O que é que cada um faz quando o mundo o virou ao contrário, o atirou ao chão, lhe pontapeou a cabeça e lhe cuspiu em cima (para sintetizar: o que é que uma pessoa faz quando a deixam)? Vai beber copos em noites intermináveis com os amigos, olha para fotografias e mensagens antigas, apaga contactos do telemóvel, lê livros em catadupa, ou isola-se em casa a imaginar conversas que nunca irão acontecer. O que fez Marlon Williams? Escreveu canções de amor falhado – aquele que dá as melhores canções. São 11 temas que mostram tudo o que há de bom no amor, mas mostram principalmente a merda que vem quando acaba.

E a quem devemos este conjunto de canções? A uma mulher. E, tal como devemos levantar os braços aos céus e agradecer o facto de PJ Harvey ter deixado Nick Cave (fossem eles um casal feliz para sempre e não teríamos The Boatman’s Call), aqui temos de agradecer duplamente aos céus por Aldous Harding ter deixado Marlon Williams. As canções de Make Way For Love foram escritas na ressaca do fim da sua relação e – coisa bonita – Marlon convidou a antiga companheira para gravar aquele que é um dos mais bonitos duetos do ano (“Nobody Gets What They Want Anymore”).

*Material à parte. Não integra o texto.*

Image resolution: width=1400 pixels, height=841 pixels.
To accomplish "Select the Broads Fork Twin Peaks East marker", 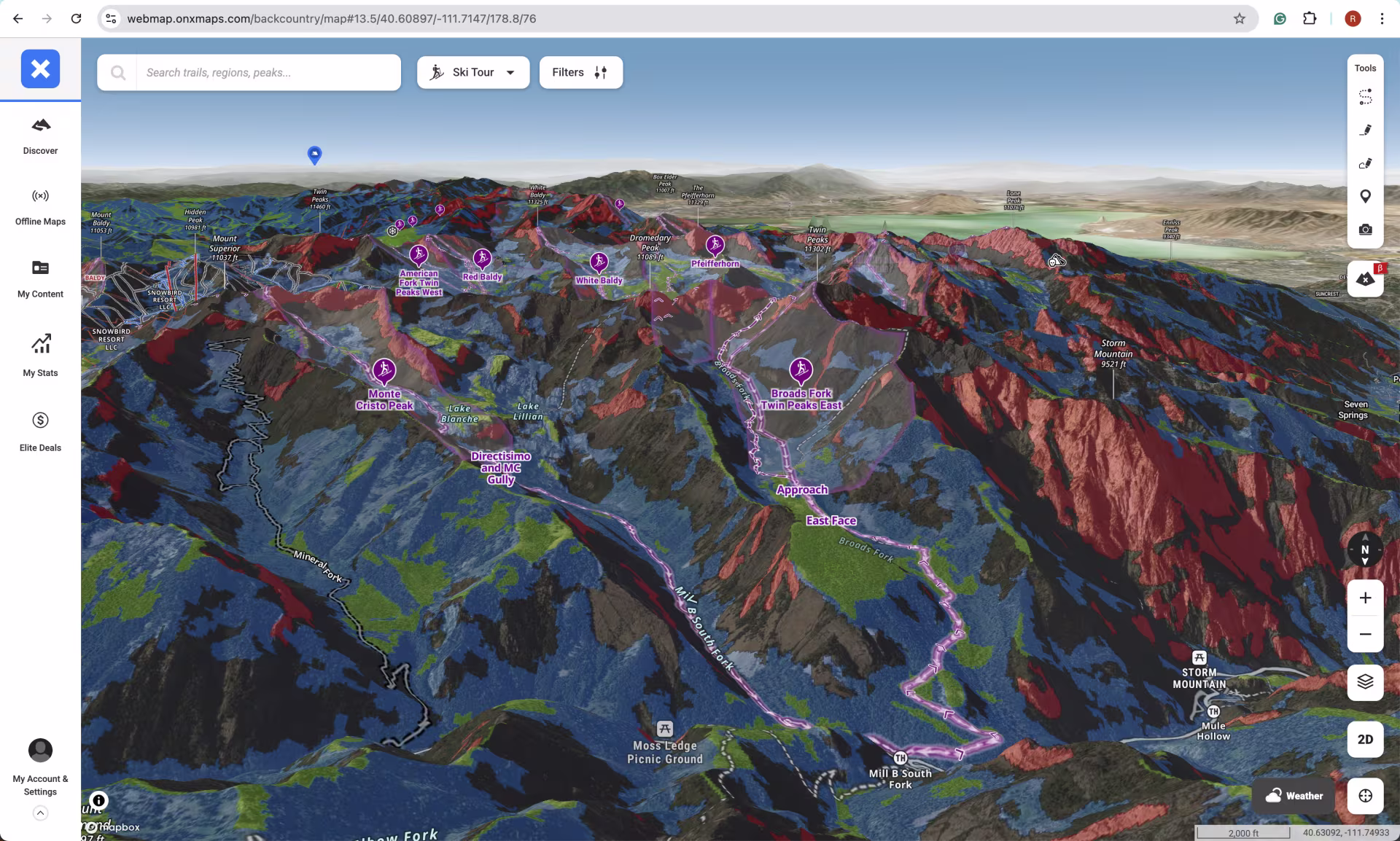I will (801, 370).
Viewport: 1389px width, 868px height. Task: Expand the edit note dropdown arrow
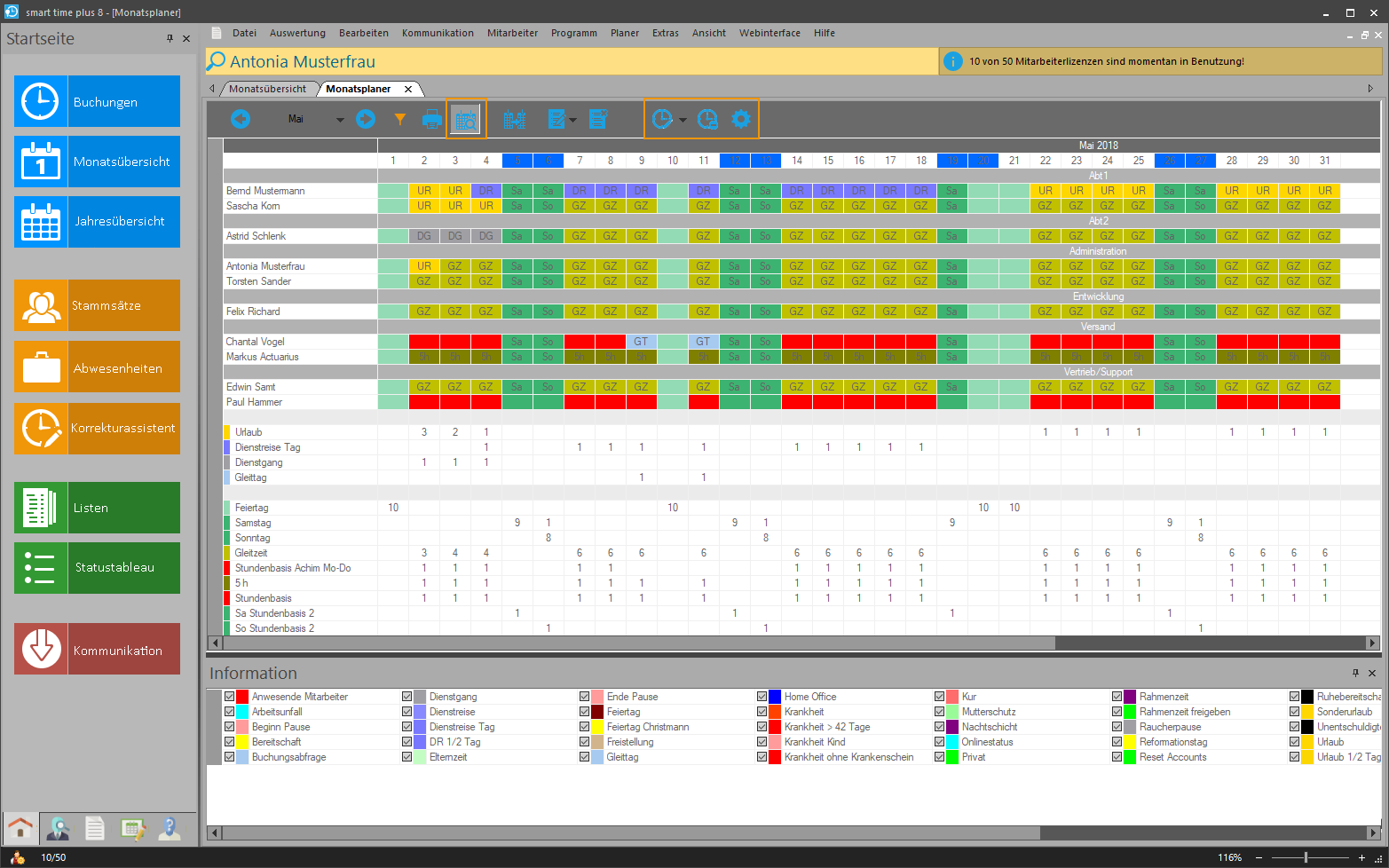573,120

Aos seus ombros, Williams traz uma herança pesada: carrega o peso da country, essa música tão querida n’América. Mas o neo-zelandês adicionou-lhe uma estética pop que permite tirar as suas canções dos honky tonk à beira das estradas desertas desse país tão longínquo que é a América profunda e trazê-la para este país beira-mar plantado. Mas a solidão, os desgostos amorosos e as bases musicais simples do country estão lá todos, elevados por lindíssimos e majestosos arranjos de cordas e por aquela voz de crooner (como assim a tradução de crooner para português é “cantor romântico”?) que nos deixa rendidos e destroçados quando canta coisas como: “The hard thing about love/ Is that it has to burn all the time” (“Beautiful Dress”).

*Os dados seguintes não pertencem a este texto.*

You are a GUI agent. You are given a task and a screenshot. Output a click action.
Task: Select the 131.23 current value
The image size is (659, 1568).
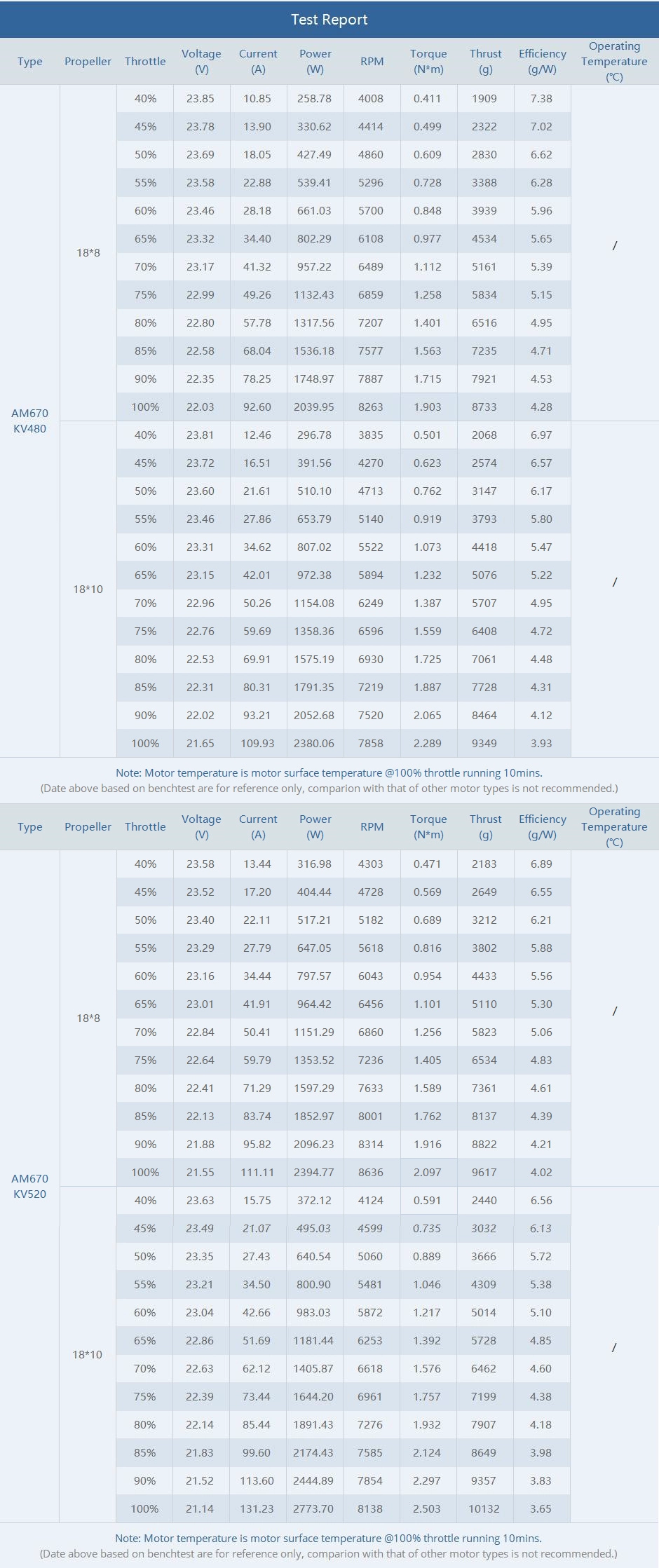(x=257, y=1508)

Mas Marlon não cabe em nenhum rótulo deste mundo. Não é apenas um discípulo de Elvis ou Hank Williams. É um gajo singular. Talvez a melhor forma de o conhecer e escolher uma forma de o caracterizar seja através do vídeo que gravou para “What’s Chasing You“. Marlon (alto, magro e branco) está na praia com calções brancos, meias pretas e um magnífico bronzeado à camionista. E o que faz ele vestido desta forma parola? Exibe os seus melhores moves de dança, que podiam ter sido retirados de um qualquer filme ranhoso dos anos 80 com John Travolta no papel principal, mas que mostram uma total falta de capacidade de seduzir qualquer miúda numa discoteca. E mesmo assim, Marlon consegue ser bonito e sedutor. E até o conseguimos perceber e perdoar quando, pelo caminho, destrói o castelo de areia de um miúdo. Talvez seja por estar a cantar uma canção tão bonita e triste ao mesmo tempo…

As músicas de Make Way For Love têm todas uma estrutura semelhante: são conduzidas por uma guitarra ou por um piano, mas nenhuma é simples. Há guitarras slide, violinos, conjuntos de cordas, sintetizadores, baixos fortes e um acordeão em “Can I Call You” (entramos sem nos apercebermos, no mundo de Edith Piaf e tudo bate certo).

Mas o que nos faz ficar neste disco são mesmo as palavras de Williams. Aquelas palavras destroçadas arrancadas das ruínas de um coração partido. Aquelas palavras que o músico convidou a ex-namorada a entoar e que ela aceitou. Aquelas canções que nos fazem sentir que estamos a entrar em terreno que não nos pertence, mas que não resistimos em invadir.

Ouvir este disco e gostar dele é tirar prazer do sofrimento alheio. É ser um canibal que se alimenta do sofrimento (tenho a certeza que já usei esta metáfora algures) de um frágil jovem com um talento do tamanho do mundo. Mas não podemos deixar de o ouvir porque aquelas canções são inacreditavelmente bonitas e deixam-nos a pensar no raio da vida e do amor.